Exercise aim: Please find the lines in the entries below that contain the word "panel", and copy each one.

Dataset:
= Beginning of Section =

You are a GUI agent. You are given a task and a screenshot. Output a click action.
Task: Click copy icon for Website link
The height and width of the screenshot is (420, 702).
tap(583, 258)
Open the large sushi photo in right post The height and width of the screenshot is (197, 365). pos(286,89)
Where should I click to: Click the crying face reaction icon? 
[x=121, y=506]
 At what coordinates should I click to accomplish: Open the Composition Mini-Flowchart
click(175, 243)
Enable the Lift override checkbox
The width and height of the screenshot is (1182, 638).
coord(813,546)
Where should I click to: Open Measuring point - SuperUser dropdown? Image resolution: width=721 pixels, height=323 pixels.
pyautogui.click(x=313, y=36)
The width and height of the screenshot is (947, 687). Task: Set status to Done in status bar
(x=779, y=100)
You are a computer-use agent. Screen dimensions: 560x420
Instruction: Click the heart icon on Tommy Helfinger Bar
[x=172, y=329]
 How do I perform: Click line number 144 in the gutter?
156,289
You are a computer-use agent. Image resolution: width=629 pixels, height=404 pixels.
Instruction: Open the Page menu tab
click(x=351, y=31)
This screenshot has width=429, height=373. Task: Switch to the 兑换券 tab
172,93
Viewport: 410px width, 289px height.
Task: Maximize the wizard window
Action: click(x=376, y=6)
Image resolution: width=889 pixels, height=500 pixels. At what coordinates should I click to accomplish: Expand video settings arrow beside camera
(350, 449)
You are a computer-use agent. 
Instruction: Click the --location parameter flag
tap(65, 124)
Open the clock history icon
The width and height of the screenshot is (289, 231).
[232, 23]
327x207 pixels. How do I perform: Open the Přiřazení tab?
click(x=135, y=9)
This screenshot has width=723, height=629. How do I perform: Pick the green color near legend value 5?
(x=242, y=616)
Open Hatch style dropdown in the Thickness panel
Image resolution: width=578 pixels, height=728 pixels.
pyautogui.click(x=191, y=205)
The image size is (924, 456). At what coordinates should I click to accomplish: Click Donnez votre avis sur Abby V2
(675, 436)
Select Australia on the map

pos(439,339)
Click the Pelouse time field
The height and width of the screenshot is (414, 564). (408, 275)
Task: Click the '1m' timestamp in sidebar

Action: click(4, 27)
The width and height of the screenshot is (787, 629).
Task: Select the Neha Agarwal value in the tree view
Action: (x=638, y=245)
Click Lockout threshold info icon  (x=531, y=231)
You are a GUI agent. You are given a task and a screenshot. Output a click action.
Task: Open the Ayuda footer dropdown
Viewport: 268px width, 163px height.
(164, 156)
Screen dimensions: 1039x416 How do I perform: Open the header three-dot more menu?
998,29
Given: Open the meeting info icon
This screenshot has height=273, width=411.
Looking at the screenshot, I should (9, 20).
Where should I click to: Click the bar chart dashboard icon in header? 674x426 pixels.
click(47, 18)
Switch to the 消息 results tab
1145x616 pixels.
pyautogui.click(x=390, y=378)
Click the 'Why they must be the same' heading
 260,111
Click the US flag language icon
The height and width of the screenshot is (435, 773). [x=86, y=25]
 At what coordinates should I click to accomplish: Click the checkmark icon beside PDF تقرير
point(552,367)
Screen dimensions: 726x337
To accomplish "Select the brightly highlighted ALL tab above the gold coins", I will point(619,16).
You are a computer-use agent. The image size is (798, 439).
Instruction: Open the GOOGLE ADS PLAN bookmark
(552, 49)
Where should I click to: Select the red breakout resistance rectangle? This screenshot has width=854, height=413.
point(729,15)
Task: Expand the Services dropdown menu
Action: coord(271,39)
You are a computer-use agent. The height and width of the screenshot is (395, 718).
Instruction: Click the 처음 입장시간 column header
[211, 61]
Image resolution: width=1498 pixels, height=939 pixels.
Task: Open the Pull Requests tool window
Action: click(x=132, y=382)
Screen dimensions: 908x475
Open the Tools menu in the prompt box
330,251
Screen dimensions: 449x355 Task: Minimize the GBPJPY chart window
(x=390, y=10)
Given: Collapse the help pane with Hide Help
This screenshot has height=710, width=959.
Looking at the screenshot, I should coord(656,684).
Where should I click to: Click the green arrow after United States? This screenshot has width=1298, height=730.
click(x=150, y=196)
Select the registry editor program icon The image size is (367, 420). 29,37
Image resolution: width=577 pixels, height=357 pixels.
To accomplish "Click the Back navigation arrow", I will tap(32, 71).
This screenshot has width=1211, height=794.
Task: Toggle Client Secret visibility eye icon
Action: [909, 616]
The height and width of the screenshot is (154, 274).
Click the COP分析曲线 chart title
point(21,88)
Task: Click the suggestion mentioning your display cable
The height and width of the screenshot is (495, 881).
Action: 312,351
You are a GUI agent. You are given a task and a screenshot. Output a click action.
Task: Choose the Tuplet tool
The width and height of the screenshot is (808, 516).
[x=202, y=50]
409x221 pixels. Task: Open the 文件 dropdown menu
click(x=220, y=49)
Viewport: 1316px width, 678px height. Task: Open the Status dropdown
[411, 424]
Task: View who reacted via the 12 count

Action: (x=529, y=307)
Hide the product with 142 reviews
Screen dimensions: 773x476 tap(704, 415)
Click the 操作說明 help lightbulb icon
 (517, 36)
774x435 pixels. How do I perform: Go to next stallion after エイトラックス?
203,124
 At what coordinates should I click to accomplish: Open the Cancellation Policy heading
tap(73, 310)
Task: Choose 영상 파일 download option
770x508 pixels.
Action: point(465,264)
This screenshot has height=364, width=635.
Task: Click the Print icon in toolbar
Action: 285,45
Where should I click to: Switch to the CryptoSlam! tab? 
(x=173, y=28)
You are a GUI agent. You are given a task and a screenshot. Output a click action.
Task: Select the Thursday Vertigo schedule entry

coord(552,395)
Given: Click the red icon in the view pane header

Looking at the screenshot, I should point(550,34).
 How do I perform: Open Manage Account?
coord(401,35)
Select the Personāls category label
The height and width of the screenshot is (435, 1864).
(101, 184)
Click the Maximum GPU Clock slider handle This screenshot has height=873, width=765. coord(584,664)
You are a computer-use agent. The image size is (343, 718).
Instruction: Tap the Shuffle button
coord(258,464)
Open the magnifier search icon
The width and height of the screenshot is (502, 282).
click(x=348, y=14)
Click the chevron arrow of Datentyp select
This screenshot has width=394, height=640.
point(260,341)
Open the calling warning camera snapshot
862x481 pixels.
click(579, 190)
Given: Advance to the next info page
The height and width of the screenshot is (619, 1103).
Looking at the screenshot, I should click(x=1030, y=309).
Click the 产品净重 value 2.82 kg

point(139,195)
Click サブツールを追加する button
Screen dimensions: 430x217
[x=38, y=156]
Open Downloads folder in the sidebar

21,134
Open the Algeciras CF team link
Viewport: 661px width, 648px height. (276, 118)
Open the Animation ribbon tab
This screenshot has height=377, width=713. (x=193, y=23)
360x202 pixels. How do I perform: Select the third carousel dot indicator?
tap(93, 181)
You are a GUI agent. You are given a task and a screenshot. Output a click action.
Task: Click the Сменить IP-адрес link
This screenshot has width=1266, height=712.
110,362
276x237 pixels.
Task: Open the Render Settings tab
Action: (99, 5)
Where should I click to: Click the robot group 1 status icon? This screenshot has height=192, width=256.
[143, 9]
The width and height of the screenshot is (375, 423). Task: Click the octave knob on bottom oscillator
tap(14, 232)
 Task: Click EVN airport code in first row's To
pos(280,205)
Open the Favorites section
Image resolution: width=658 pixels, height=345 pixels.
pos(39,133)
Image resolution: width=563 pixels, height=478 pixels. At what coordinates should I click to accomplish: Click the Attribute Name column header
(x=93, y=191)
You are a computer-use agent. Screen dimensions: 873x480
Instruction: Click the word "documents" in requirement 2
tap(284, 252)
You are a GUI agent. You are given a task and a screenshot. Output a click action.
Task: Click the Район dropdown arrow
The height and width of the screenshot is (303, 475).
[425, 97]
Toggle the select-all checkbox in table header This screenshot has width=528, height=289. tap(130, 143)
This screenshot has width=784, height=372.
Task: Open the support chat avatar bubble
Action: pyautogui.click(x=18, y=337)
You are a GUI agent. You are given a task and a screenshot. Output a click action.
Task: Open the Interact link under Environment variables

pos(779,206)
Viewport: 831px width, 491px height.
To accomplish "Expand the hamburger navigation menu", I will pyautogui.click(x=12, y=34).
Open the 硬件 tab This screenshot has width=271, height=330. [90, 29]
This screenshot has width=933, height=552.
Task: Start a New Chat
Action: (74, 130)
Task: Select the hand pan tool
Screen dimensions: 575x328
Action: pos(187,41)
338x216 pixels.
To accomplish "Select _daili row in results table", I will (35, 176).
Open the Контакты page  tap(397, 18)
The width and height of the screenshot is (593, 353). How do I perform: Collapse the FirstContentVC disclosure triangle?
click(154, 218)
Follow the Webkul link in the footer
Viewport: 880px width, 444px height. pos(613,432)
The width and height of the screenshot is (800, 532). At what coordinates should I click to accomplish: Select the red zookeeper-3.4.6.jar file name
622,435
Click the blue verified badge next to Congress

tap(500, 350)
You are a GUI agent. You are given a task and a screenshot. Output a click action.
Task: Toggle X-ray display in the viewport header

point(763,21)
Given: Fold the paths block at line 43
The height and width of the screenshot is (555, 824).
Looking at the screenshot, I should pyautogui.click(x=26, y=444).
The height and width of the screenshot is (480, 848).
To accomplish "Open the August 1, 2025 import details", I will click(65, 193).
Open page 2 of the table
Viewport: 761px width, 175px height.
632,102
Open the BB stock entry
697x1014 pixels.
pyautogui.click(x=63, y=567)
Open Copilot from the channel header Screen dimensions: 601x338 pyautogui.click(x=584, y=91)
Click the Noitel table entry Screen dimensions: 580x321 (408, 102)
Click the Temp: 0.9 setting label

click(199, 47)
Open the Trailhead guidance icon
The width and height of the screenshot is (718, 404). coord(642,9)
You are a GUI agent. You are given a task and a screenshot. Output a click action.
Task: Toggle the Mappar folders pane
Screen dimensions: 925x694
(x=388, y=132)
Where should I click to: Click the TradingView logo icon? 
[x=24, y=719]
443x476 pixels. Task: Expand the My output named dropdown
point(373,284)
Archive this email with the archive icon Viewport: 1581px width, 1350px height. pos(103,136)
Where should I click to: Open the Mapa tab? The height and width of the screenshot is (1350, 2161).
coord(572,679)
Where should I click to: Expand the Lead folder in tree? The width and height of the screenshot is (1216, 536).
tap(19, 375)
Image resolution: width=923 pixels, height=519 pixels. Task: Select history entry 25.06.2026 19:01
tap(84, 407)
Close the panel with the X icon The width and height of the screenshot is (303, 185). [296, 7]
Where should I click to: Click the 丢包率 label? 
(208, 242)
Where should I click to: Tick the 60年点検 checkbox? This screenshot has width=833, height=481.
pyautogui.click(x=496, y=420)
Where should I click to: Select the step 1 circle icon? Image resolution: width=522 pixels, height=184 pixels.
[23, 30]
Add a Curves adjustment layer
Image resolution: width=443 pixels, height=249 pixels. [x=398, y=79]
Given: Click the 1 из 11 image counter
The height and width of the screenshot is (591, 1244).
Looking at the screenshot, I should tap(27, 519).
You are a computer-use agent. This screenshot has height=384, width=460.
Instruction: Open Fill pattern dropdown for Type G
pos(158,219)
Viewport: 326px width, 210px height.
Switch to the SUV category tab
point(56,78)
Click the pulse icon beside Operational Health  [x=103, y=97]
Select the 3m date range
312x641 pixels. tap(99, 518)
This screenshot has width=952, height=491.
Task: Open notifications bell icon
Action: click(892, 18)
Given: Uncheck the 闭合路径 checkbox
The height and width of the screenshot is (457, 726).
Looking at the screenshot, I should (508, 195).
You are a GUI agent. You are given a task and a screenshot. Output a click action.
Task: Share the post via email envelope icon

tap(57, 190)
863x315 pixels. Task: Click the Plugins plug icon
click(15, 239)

= End of Section =

Solution:
Open Hatch style dropdown in the Thickness panel
Close the panel with the X icon The width and height of the screenshot is (303, 185). [296, 7]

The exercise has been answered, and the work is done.